PROBLEM REQUIREMENTS: In the memory refresh text below, what does the preset number of refresh pulse applications depend on?

SOURCE TEXT:
When the mode information MODE_INF indicates the 3rd mode, the
refresh operations on each of memory bank groups 31 to 34 are
performed. Each refresh operation is performed in response to
application of an activated refresh pulse REFP.
[0013] The refresh pulse REFP is activated based on a refresh
command.
[0014] The row address counter 20 changes a row address RADD based
on every preset number of application of an activated refresh pulse
REFP. The preset number depends on the value of the mode
information MODE_INF.
[0015] In the 1st mode, whenever the refresh pulse REFP is applied,
the row address RADD is changed. In the 1st mode, a row address
RADD may have a value of `0`. When an activated refresh pulse REFP
is applied at the 1st time, the roam address counter 20 changes the
value of the row address RADD `0` to `1`. When the activated
refresh pulse REFP is applied secondarily, the row address counter
20 changes the value of the row address RADD `1` to `2`.
[0016] In the 2nd mode, the value of the row address RADD is
changed at a time the refresh pulse REFP is applied for the second
time. In the 2nd mode the row address RADD may have a value of `0`.

MATERIAL:
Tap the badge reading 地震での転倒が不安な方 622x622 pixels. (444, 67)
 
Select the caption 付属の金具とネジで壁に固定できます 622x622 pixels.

SOLUTION TO THIS TASK: The value of the mode information MODE_INF.